Contemporaneamente, Scholz ha fatto sentire con forza il peso della mancanza della Merkel ai tavoli negoziali euroepi. Tanto che la centralità tedesca da fonte di mediazione è divenuta spesso causa di tergiversamenti e ritardi nelle proposte europee. Berlino ha “sabotato” gli embarghi sul petrolio russo, la proposta di Mario Draghi di un tetto ai prezzi di gas, le discussioni sulle riforme del Patto di Stabilità. Temendo la presidente della Commissione Ursula von der Leyen come possibile futura candidata della Cdu, Scholz ha iniziato un braccio di ferro con l’inquilina di Berlyamont che ha ritardato il processo decisionale europeo.

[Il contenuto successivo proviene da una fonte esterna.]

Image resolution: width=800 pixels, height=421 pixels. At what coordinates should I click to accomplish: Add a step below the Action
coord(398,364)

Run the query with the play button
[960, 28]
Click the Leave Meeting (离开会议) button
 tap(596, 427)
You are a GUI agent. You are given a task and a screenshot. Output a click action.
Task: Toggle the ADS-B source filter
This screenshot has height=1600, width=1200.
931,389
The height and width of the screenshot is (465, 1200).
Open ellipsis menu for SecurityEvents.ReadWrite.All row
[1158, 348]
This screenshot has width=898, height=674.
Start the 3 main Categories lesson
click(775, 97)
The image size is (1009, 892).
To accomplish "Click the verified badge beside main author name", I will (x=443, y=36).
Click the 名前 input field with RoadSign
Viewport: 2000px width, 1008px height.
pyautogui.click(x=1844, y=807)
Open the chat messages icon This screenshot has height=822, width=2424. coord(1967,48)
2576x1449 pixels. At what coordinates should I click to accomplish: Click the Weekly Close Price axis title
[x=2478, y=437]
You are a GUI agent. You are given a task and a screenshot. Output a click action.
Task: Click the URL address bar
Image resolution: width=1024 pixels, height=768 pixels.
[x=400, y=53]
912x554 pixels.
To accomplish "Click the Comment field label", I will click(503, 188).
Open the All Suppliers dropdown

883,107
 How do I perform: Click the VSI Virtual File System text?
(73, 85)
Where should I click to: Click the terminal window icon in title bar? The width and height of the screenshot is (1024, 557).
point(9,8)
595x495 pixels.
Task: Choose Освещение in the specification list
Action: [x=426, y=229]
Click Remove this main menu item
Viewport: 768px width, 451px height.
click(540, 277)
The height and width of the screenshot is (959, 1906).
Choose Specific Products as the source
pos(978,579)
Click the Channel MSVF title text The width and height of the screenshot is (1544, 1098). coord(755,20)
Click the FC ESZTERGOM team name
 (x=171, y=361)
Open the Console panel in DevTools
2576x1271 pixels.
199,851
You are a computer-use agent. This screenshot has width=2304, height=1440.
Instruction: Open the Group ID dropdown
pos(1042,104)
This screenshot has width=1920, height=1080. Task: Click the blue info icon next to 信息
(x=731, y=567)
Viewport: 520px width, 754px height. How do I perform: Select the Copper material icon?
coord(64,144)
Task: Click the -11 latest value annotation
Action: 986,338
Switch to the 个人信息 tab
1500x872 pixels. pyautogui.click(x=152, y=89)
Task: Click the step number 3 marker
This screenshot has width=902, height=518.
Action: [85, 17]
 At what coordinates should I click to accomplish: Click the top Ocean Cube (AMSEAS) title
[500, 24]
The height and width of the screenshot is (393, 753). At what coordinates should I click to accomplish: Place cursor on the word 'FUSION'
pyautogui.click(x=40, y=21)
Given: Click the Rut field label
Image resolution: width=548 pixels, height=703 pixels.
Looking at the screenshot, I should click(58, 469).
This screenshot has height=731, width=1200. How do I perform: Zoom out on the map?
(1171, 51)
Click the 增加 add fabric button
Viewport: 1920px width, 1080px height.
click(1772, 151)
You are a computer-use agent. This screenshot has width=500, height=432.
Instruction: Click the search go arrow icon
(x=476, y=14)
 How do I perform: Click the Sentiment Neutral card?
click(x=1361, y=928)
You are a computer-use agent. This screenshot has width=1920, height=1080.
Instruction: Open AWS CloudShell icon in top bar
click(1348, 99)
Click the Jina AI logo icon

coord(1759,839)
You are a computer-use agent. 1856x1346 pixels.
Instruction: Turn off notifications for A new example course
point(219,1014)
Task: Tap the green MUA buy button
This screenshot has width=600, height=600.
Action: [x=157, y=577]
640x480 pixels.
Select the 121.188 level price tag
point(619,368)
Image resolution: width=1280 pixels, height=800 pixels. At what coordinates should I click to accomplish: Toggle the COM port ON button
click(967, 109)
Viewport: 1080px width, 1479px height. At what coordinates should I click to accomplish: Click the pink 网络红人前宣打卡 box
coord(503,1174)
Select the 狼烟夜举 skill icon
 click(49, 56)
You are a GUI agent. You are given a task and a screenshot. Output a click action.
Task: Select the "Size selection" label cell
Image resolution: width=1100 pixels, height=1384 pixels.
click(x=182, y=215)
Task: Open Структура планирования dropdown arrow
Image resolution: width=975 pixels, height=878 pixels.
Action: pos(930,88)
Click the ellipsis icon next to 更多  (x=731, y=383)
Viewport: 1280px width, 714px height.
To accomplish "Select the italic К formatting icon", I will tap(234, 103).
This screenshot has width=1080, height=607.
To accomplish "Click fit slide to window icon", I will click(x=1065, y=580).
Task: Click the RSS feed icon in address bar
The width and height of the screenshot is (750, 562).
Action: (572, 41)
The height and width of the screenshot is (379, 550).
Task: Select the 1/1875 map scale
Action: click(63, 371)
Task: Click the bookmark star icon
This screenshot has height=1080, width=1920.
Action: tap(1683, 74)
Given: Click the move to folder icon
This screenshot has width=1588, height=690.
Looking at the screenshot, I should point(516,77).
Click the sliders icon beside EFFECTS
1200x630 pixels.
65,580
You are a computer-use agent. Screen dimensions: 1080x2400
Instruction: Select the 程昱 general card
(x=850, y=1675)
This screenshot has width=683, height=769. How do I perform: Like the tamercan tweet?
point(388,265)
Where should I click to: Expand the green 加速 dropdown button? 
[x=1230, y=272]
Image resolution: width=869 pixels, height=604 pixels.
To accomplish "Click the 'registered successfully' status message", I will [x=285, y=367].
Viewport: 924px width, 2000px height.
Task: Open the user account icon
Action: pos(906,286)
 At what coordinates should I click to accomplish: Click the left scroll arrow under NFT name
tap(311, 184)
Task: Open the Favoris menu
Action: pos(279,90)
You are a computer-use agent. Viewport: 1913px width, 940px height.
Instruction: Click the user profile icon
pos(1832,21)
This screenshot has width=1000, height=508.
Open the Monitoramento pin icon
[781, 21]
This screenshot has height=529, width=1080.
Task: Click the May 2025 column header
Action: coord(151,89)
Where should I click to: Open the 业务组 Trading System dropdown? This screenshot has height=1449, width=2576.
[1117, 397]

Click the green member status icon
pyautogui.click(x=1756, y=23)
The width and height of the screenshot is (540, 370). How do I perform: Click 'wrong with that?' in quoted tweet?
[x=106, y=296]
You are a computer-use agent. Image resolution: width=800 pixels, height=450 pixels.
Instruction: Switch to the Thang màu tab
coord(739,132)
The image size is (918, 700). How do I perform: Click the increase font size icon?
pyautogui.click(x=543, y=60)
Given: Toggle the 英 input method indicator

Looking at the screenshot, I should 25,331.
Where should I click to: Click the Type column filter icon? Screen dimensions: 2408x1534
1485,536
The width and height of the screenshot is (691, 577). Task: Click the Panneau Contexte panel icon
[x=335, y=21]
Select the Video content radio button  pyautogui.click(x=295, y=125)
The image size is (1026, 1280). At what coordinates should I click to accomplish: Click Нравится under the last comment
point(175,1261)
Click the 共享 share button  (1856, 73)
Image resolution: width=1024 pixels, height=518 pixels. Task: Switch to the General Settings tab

Difficili punti di sintesi

In questo contesto, Scholz è da più parti azzoppato nella sua capacità di marciare alla testa di un governo unito. Il combinato disposto tra eterogeneità della coalizione, divisioni nel partito e confronto con l’era Merkel appena conclusasi testimonia la fragilità della leadership di un politico trovatosi all’apice della carriera nel momento più difficile. Quando, cioè, scatta l’era degli statisti. Un ruolo a cui non si può dire di essere pronti finché non sono le contingenze, le dinamiche strategiche, i trend globali a chiamare un capo di Stato o di governo alla responsabilità.

Non tutti i cancellieri tedeschi lo sono stati e nessuno impone a Scholz di diventarlo dall’oggi al domani. Ma la realtà dei fatti parla di un contesto in cui l’ex sindaco di Amburgo può essere la grande vittima politica degli sconvolgimenti dell’ultimo anno. Per durezza delle sfide, più che per limiti personali o ignavia, ma la problematica principale per Scholz è il fatto che la sua leadership appare quotidianamente come quella di un governo a termine. Al cancelliere e alla sua compagine di governo il compito di sfatare questa profezia fosca affrontando di petto le partite decisive per la Germania dei prossimi mesi. A partire dall’imminente tempesta energetica.